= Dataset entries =
-- Opening Marker --

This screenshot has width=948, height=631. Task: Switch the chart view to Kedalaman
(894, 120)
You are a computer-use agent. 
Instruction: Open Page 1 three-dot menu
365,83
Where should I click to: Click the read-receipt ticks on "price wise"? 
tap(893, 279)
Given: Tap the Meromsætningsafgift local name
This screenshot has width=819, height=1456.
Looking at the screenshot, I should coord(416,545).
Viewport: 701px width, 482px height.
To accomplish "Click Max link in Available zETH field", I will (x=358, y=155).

-- Closing Marker --
-- Opening Marker --

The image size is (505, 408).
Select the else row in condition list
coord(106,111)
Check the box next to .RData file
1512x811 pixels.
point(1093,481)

-- Closing Marker --
-- Opening Marker --

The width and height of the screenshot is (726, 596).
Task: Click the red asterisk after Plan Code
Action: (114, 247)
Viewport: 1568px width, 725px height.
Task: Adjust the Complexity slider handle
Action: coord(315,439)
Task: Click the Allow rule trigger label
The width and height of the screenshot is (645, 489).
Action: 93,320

-- Closing Marker --

= Aim of the exercise =
Reproduce only the lines above spanning from the line containing "This screenshot has width=948, height=631." through the line containing "Given: Tap the Meromsætningsafgift local name", word for word.

= Response area =
This screenshot has width=948, height=631. Task: Switch the chart view to Kedalaman
(894, 120)
You are a computer-use agent. 
Instruction: Open Page 1 three-dot menu
365,83
Where should I click to: Click the read-receipt ticks on "price wise"? 
tap(893, 279)
Given: Tap the Meromsætningsafgift local name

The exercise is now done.